Lew war davon überzeugt, dass sich dort der Nabel der Welt befindet, der Anfang oder das Ende der Welt.
Warum, was machte ihn so sicher?
„Einmal fiel Nebel ein, wir waren gerade mit einem Schiff zwischen Shikotan und Iturup unterwegs, da wurde der Himmel immer niedriger, bis er schließlich steil ins Meer abfiel, wie eine riesige, grünliche Wand aus dickem Glas. Es vermischten sich Nebel und Feuer, Tag und Nacht, Meer und Himmel. In diesem Augenblick wussten wir, dass wir das Ende der Welt gesehen haben, oder den Anfang. Wir waren bis zu diesem Punkt gelangt, wo sich die Wellen an dieser Glaswand brachen, und dahinter war nichts, nur Leere.
Wir hielten mit dem Schiff unmittelbar an dieser Wand und berührten sie mit den Händen. Das Grauen vor dieser letzten Grenze schüttelte uns so, dass wir kein Wort sagten. Die Wand stand über uns in einer endlosen Wölbung und reichte in die Tiefe des Meeres, so weit man sehen konnte, und da …“

Lew hielt inne, er konnte lange nicht weitersprechen, er sah mich seltsam an, als überlegte er, ob ich ihm glauben oder wenigstens sein Geheimnis hüten würde.

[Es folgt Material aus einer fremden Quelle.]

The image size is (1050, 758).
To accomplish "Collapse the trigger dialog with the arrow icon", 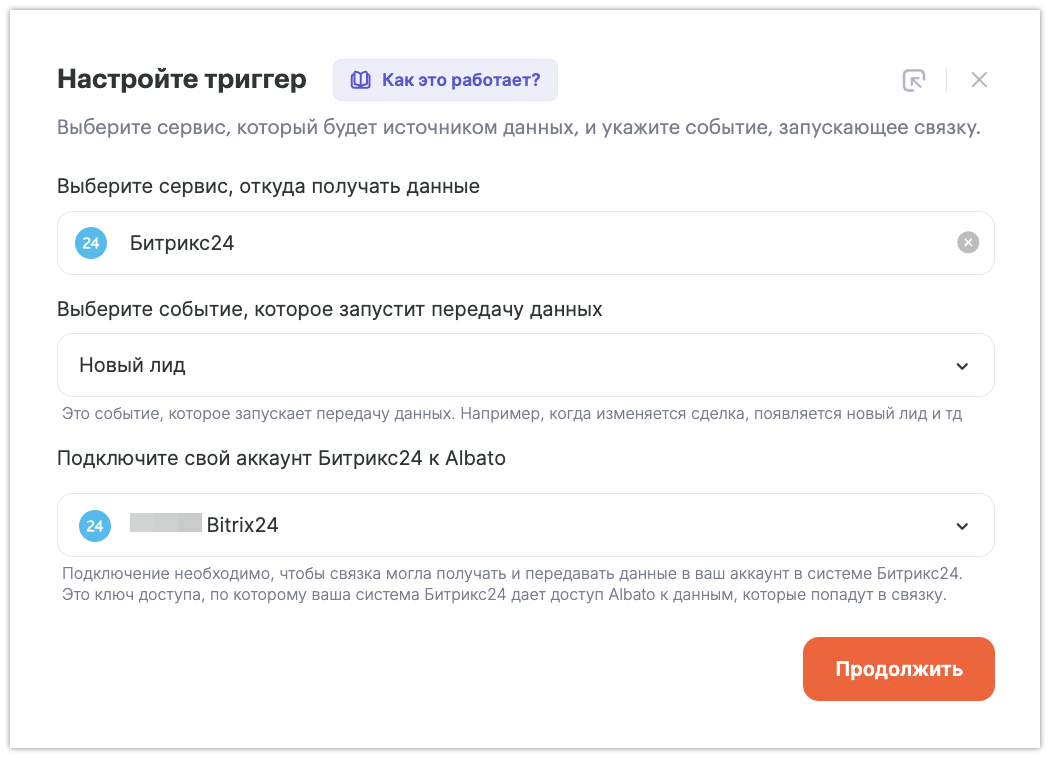I will (x=913, y=80).
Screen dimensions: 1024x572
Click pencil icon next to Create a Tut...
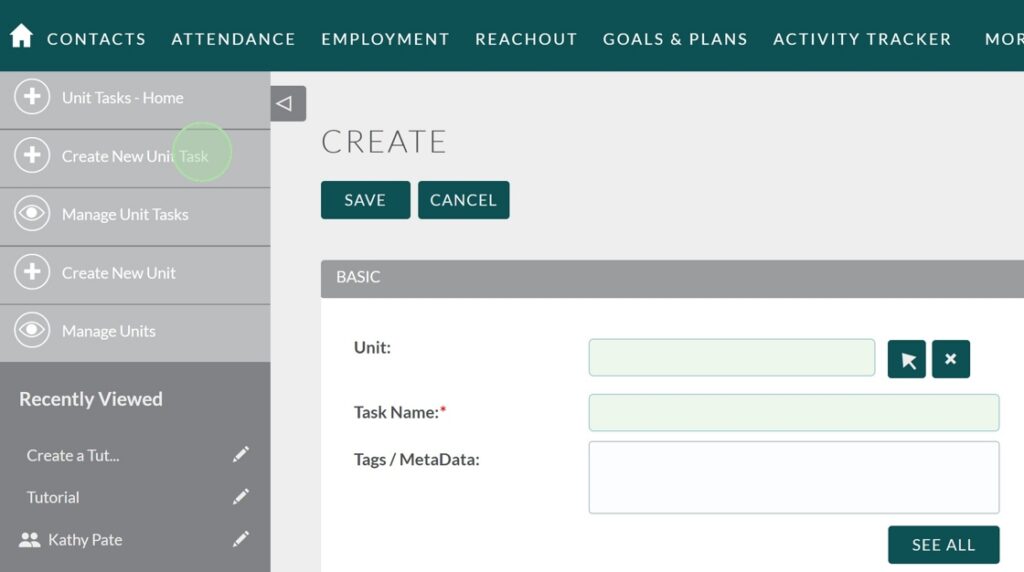240,455
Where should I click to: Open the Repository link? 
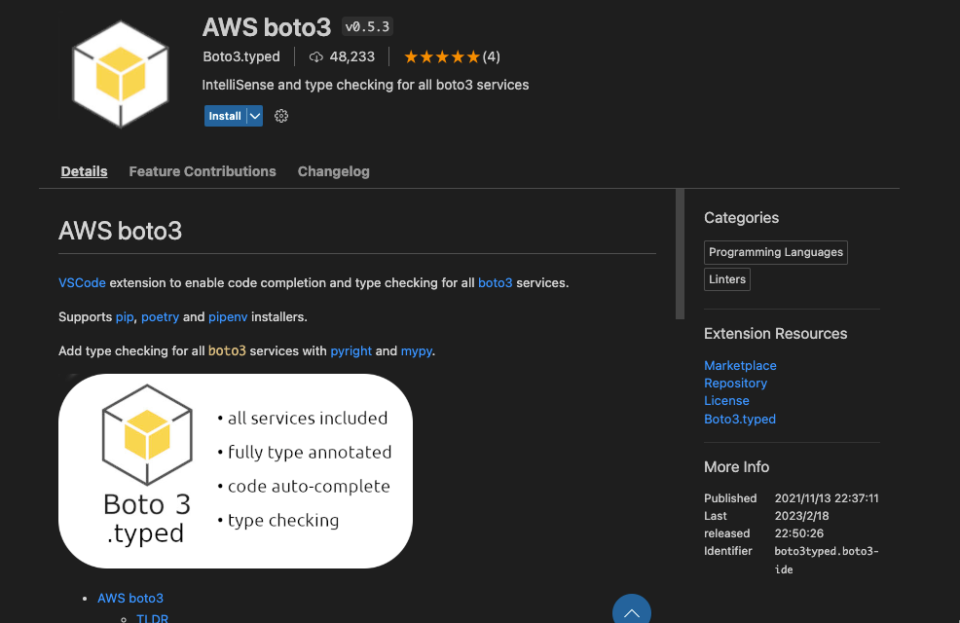735,383
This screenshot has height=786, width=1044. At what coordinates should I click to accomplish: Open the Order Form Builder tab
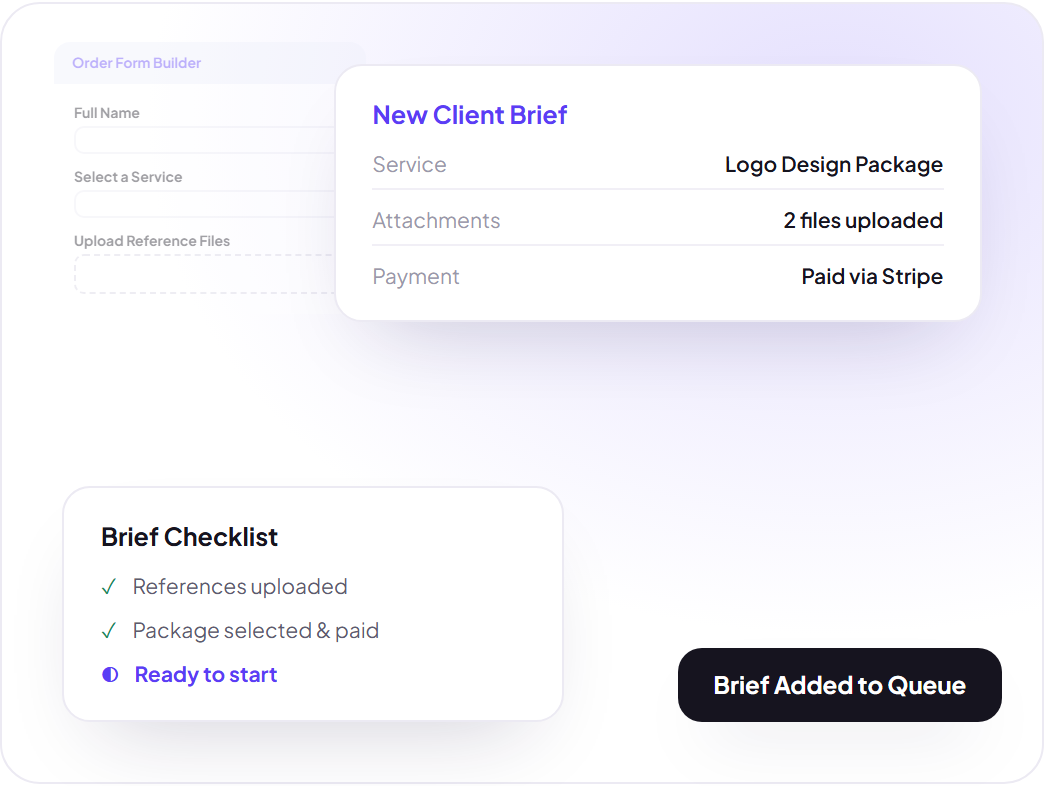click(136, 63)
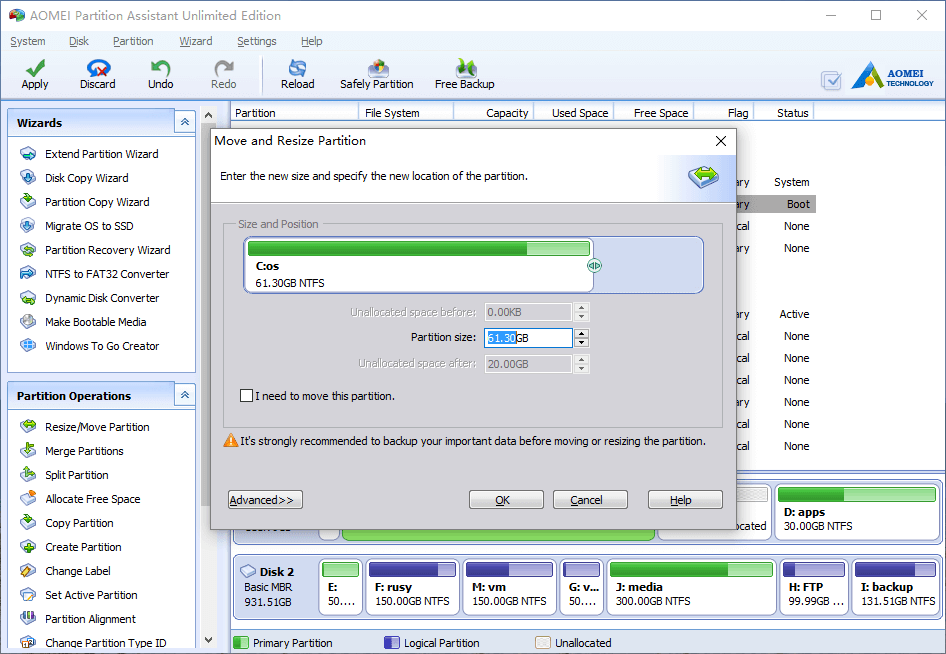Open the Partition menu
Screen dimensions: 946x654
(x=133, y=41)
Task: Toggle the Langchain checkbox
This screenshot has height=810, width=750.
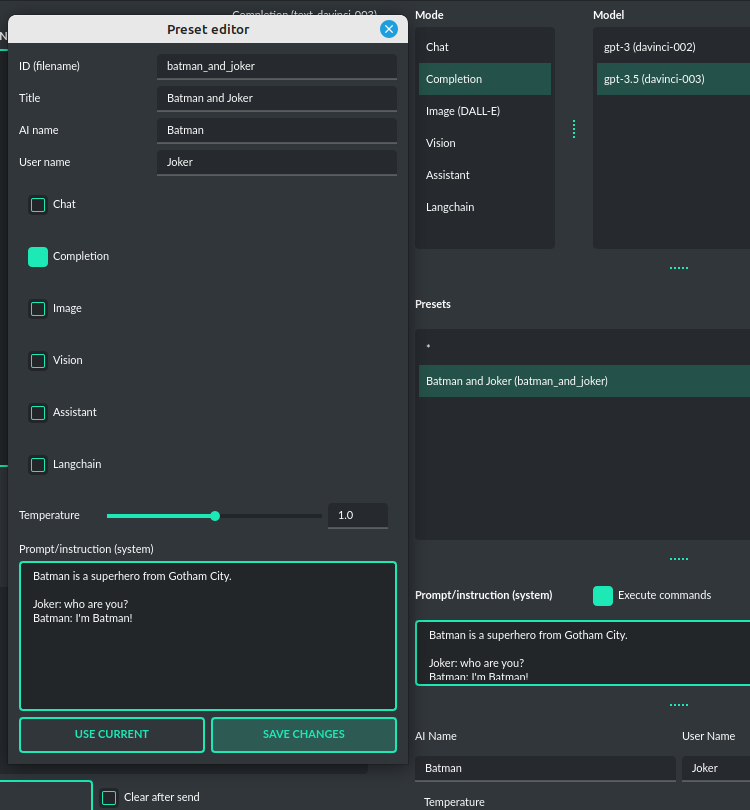Action: (x=38, y=465)
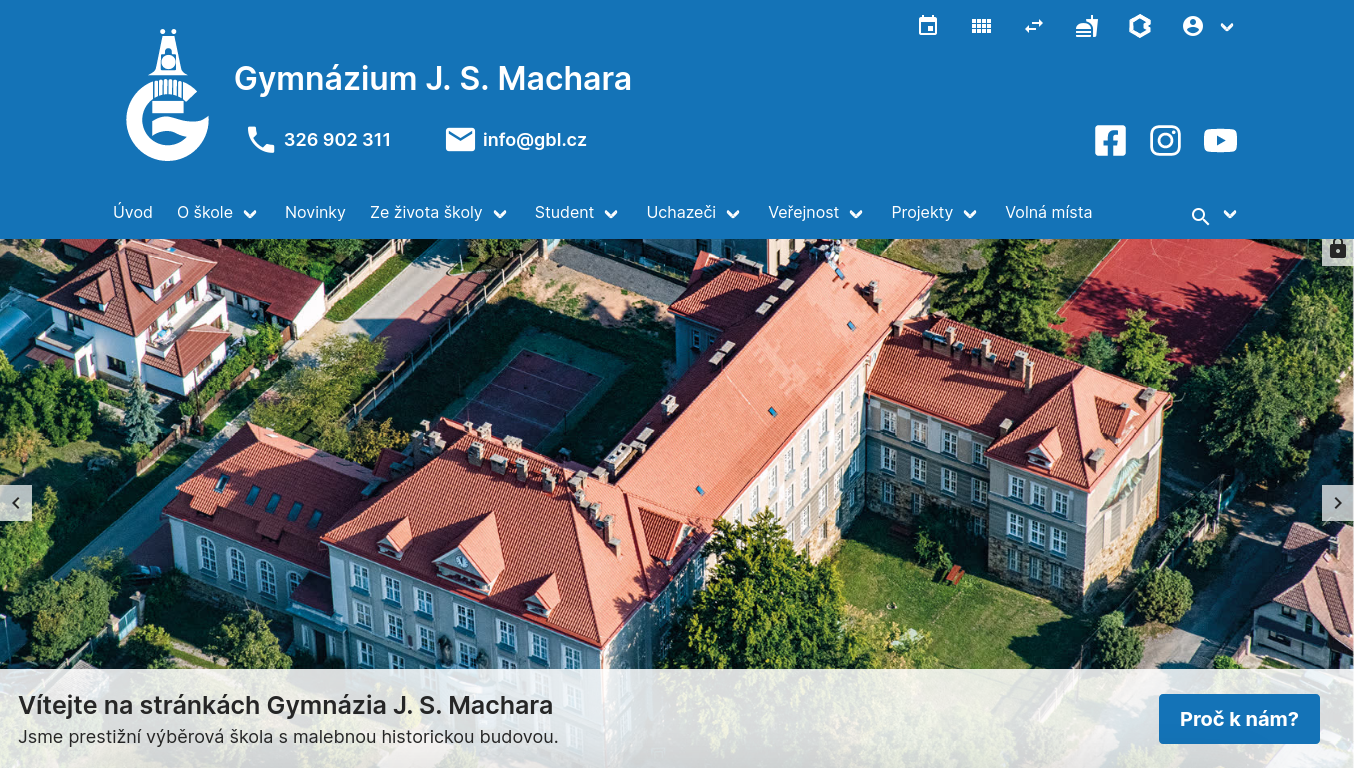
Task: Click the search magnifier icon
Action: tap(1199, 215)
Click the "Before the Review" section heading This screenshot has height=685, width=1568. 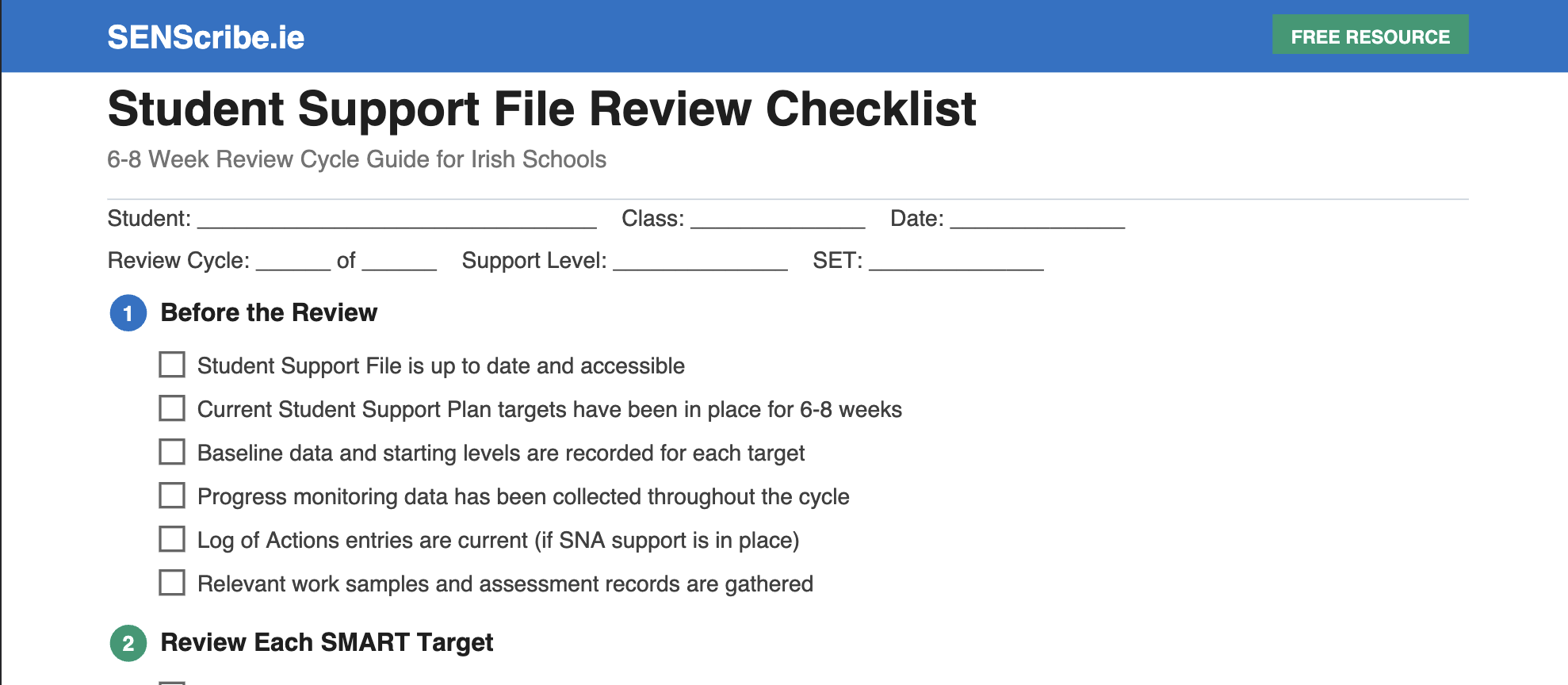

„Und da?“, fragte ich ungeduldig und spürte einen kalten Schauder, ohne zu wissen, warum.
„Da sah ich ganz eindeutig, wenn auch wegen der Dicke der Wand und der Lichtbrechung etwas verschwommen, hinter dem Glas ein gewaltiges Menschenantlitz. Es war so groß wie die Hälfte unserer Kimmung, seine Augen wie zwei riesige untergehende Monde.“
„Wie sah es aus, dieses Gesicht, sah es jemandem ähnlich?“
„Am ehesten hätte man es neugierig nennen können“, meinte Lew sich erinnern zu können, so wie ein Kind Ameisen beobachtet. Aber darin kann man sich leicht täuschen. Das Einzige, was ich sofort folgerte und ich zuverlässig wusste, dass das nur das Antlitz Gottes sein konnte …“
„Lew, jetzt mach aber einen Schlusspunkt! Warum denn Gott?“
„Wer sonst kann am Anfang oder am Ende der Welt sein außer Gott?“
„Was hast du gemacht, als du die Grenzen des Gefängnisses entdeckt hast?“
„Ich habe gebetet“, sagte er so kurz und einfach, als wollte er nicht mehr weitererzählen, als hätte ihn meine Ungläubigkeit gekränkt.

Ich wollte es wiedergutmachen und fragte noch einmal:
„Wie sah es aus, dieses Gesicht, wie war es? Sah es jemandem ähnlich, würdest du es wiedererkennen?“
Er musterte mich lange, schweigend, plötzlich greisenhaft blicklos: „Wenn du mich schon fragst“, sagte er und wog jedes Wort, „am ehesten sah es meinem Gesicht ähnlich.“ Und seine Stimme war getränkt von Traurigkeit, als bedauere er, mir sein Geheimnis anvertraut zu haben.